◆ TAREA 1
¿Concuerdan con el texto sobre el gobierno de Mulino estas afirmaciones? (a) Mulino dijo la frase "El gobierno es el que manda, y si se equivoca, vuelve y manda" durante la campaña electoral. (b) El Ejecutivo se muestra abierto a dialogar sobre la Ley 462. (c) La intención de reabrir la mina respeta un fallo de la Corte Suprema de Justicia. Responde sí o no a cada una y cita literalmente las palabras del texto que lo deciden.
◆ TAREA 2
Repite sin cambios el pasaje del texto sobre el gobierno de Mulino que va desde "El Ejecutivo ha" hasta "del orden establecido.".
◆ TAREA 3
Según el texto sobre el gobierno de Mulino, ¿qué reforma obliga a los trabajadores a prolongar sus años de servicio?

◆ FRAGMENTO DEL DOCUMENTO
Las señales estuvieron ahí desde el principio, pero muchos prefirieron ignorarlas. En plena campaña electoral, el entonces candidato José Raúl Mulino lanzó una frase que hoy cobra todo su peso: “El gobierno es el que manda, y si se equivoca, vuelve y manda.” Fue una advertencia clara de su estilo de gobernar: autoritario, excluyente y soberbio. No fue una simple frase desafortunada; fue una declaración de intenciones.
Hoy, esa arrogancia está institucionalizada. Su administración ha optado por gobernar sin escuchar, sin dialogar, y mucho menos consultar. El ejemplo más reciente y grave es la imposición de la Ley 462, una reforma que condena a las futuras generaciones a pensiones miserables y obliga a los trabajadores a prolongar sus años de servicio, en un sistema que ya no garantiza seguridad social, sino precariedad social.
El Ejecutivo ha sido tajante: no hay marcha atrás, no hay diálogo. Lo mismo ocurre con su intención de reabrir la mina, desconociendo un fallo de la Corte Suprema de Justicia y desestimando la voz de un pueblo que ya dijo claramente: Panamá no es un país minero.
Y sin embargo, cuando los ciudadanos salen a protestar por derechos legítimos —jubilaciones dignas, soberanía, respeto a las instituciones— son atacados con etiquetas peligrosas y absurdas. Ahora resulta que ser maestro, obrero, médico, estudiante o campesino que protesta es sinónimo de ser “comunista” o “terrorista”. Así se pretende desacreditar una movilización ciudadana amplia y genuina, con discursos vacíos promovidos por quienes se benefician del orden establecido.
Desde la dictadura militar y después de la invasión de 1989, cada vez que el pueblo panameño ha salido a la calle a reclamar justicia y equidad, ha enfrentado no solo la represión estatal, sino también una campaña sistemática de desinformación, encabezada por sectores económicos y medios tradicionales que defienden intereses particulares.

◆ Registros de una colección
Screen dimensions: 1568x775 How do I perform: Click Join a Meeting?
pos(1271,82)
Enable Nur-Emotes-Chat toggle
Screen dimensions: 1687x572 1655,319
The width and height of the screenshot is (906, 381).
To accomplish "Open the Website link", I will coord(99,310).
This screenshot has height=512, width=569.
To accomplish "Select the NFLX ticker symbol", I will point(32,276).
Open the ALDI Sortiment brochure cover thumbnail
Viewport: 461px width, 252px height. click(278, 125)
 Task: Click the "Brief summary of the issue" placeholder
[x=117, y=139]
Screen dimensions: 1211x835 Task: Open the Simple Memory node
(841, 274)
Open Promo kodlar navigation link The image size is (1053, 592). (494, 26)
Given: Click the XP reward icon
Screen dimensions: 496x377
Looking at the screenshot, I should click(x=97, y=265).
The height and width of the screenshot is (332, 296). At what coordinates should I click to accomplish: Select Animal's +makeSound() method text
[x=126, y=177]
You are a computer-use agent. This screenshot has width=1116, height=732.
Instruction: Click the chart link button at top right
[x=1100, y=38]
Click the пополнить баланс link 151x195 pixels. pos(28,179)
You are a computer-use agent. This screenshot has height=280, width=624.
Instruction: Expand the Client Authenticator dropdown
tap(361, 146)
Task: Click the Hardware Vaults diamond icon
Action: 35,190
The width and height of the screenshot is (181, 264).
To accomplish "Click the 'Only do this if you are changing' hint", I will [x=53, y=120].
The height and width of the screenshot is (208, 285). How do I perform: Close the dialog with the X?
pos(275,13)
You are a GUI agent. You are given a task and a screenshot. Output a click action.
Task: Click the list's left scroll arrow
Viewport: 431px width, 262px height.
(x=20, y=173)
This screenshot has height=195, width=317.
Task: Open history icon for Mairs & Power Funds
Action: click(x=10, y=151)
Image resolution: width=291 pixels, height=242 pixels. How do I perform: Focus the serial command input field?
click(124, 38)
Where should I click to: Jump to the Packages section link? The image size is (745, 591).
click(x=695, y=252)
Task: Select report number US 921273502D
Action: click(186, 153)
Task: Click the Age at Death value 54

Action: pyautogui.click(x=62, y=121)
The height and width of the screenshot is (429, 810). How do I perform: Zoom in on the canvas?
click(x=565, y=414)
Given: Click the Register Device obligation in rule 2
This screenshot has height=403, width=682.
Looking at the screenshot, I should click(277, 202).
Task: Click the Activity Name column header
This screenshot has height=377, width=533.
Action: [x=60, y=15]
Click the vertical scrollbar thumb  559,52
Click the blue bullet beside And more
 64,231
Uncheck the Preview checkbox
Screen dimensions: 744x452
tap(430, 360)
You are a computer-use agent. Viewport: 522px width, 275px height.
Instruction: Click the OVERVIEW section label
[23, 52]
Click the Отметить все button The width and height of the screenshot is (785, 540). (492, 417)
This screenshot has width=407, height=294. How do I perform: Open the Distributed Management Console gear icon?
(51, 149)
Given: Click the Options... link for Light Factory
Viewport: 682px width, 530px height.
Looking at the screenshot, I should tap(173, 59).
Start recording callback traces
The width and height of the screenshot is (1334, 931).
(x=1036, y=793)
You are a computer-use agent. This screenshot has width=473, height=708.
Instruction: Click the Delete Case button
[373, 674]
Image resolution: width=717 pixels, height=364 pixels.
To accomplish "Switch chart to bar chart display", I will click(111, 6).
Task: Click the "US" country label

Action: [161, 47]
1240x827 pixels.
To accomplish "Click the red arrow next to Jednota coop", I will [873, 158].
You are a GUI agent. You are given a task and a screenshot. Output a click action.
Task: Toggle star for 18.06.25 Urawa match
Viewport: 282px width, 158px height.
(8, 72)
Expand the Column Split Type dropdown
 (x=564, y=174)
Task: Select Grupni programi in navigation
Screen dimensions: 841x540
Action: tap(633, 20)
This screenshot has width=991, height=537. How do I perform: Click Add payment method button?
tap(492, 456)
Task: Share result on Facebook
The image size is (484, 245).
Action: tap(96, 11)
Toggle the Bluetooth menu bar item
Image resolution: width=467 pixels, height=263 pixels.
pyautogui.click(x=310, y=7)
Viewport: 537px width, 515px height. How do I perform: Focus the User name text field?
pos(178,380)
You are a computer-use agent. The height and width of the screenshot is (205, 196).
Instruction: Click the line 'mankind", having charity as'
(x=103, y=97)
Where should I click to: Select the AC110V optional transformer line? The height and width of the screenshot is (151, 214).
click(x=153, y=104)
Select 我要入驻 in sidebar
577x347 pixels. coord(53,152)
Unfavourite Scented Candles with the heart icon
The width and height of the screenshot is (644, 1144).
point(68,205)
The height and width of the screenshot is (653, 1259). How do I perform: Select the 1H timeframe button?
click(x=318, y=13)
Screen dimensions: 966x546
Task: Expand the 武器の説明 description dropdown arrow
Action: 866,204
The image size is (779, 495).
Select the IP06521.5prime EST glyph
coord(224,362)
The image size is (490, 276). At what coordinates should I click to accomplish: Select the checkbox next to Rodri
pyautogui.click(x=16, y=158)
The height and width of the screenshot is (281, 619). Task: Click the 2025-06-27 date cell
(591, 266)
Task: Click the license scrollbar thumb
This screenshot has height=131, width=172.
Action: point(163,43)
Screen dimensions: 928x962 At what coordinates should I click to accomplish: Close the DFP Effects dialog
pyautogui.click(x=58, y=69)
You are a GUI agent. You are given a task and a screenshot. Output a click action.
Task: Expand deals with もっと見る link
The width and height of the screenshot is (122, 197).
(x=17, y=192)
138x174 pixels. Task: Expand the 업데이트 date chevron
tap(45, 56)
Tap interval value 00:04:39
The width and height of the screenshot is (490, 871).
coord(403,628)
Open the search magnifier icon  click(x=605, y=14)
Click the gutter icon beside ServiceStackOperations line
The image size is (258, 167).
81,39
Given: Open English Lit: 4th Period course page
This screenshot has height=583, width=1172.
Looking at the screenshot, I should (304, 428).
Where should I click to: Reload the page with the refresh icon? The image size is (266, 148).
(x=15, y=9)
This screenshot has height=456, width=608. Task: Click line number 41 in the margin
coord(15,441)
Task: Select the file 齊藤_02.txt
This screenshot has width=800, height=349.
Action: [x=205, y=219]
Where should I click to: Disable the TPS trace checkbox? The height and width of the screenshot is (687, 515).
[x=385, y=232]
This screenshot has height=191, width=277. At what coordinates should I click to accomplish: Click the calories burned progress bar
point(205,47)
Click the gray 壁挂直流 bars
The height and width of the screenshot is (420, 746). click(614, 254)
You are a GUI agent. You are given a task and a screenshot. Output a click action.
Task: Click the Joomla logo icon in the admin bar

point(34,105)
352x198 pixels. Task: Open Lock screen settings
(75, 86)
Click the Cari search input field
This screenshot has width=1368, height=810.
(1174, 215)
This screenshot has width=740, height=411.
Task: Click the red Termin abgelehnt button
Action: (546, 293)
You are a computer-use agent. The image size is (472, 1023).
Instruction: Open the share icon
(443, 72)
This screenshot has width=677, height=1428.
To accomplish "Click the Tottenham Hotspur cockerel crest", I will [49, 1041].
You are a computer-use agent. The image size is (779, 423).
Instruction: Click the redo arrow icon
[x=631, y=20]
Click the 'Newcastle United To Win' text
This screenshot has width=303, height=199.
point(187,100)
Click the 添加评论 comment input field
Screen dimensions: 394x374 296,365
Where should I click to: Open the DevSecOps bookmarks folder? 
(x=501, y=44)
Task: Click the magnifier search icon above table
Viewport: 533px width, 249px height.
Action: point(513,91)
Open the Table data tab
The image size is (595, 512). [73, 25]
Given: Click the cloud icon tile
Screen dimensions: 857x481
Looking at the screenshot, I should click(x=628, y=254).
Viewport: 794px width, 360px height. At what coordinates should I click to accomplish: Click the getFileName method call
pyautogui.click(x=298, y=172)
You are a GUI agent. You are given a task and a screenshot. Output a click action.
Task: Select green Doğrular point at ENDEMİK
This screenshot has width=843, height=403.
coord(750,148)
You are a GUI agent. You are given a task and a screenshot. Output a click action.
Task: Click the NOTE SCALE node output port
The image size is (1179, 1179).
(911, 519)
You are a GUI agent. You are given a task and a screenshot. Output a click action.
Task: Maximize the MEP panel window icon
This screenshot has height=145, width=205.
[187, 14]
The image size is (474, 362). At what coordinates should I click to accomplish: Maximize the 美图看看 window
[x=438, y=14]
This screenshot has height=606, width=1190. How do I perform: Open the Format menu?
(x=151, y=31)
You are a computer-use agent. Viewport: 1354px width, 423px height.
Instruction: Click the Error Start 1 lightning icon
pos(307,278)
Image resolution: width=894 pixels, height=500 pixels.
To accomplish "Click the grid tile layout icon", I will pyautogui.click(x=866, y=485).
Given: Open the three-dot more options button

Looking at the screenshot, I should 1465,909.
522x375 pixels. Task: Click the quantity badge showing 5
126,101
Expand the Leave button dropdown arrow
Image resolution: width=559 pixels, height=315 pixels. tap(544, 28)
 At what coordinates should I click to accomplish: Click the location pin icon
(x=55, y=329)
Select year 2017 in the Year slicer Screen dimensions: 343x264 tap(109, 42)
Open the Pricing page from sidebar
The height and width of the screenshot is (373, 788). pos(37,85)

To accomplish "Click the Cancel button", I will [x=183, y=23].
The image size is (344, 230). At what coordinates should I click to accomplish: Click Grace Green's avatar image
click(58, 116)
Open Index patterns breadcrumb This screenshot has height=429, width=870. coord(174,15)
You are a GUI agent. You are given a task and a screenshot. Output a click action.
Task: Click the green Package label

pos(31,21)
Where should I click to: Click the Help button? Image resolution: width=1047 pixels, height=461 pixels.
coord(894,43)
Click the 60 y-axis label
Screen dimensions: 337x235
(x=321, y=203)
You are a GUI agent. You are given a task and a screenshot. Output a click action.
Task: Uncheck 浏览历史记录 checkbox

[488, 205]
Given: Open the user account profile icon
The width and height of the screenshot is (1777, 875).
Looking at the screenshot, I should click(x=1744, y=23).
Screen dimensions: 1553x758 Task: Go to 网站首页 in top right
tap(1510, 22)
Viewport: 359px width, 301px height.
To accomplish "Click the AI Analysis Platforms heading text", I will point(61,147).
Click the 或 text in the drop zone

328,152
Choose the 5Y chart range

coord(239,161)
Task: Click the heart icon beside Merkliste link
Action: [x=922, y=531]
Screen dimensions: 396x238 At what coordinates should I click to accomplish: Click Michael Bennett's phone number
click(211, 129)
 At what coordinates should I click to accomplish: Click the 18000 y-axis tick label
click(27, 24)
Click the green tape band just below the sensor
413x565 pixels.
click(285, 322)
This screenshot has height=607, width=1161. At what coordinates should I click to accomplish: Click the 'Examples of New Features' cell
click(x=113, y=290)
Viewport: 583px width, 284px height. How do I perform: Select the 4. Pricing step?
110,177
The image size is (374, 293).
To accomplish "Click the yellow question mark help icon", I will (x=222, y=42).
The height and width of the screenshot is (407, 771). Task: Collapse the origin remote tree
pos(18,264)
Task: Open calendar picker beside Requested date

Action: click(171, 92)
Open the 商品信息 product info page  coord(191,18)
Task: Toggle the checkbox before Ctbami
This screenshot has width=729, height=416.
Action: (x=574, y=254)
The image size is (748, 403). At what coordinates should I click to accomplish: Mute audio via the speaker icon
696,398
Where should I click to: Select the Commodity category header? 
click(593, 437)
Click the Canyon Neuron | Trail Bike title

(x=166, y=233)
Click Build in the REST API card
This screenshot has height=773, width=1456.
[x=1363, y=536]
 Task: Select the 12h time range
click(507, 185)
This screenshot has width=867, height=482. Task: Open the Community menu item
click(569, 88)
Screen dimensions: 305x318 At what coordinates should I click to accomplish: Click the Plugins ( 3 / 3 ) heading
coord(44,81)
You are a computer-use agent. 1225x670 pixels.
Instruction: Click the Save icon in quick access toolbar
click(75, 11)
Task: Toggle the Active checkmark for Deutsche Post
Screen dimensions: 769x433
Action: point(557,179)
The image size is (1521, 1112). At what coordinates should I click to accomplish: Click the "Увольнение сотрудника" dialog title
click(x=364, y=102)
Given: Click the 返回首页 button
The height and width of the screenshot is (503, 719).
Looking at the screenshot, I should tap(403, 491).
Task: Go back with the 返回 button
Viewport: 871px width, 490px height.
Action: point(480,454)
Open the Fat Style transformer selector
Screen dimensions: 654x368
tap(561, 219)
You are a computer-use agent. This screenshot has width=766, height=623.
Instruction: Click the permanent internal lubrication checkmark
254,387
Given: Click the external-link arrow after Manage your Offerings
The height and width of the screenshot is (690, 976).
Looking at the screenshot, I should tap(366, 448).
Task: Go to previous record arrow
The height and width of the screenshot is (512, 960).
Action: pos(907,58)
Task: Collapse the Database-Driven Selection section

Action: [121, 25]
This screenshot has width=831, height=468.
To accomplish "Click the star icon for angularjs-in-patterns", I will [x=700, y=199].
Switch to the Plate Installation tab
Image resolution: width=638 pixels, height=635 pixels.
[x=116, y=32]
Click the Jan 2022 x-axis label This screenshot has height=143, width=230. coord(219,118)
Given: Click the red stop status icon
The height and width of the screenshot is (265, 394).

◆ RESPUESTA 1
(a) Sí: "En plena campaña electoral, el entonces candidato José Raúl Mulino lanzó una frase que hoy cobra todo su peso".
(b) No: "El Ejecutivo ha sido tajante: no hay marcha atrás, no hay diálogo."
(c) No: "desconociendo un fallo de la Corte Suprema de Justicia".

◆ RESPUESTA 2
El Ejecutivo ha sido tajante: no hay marcha atrás, no hay diálogo. Lo mismo ocurre con su intención de reabrir la mina, desconociendo un fallo de la Corte Suprema de Justicia y desestimando la voz de un pueblo que ya dijo claramente: Panamá no es un país minero.
Y sin embargo, cuando los ciudadanos salen a protestar por derechos legítimos —jubilaciones dignas, soberanía, respeto a las instituciones— son atacados con etiquetas peligrosas y absurdas. Ahora resulta que ser maestro, obrero, médico, estudiante o campesino que protesta es sinónimo de ser “comunista” o “terrorista”. Así se pretende desacreditar una movilización ciudadana amplia y genuina, con discursos vacíos promovidos por quienes se benefician del orden establecido.

◆ RESPUESTA 3
La Ley 462.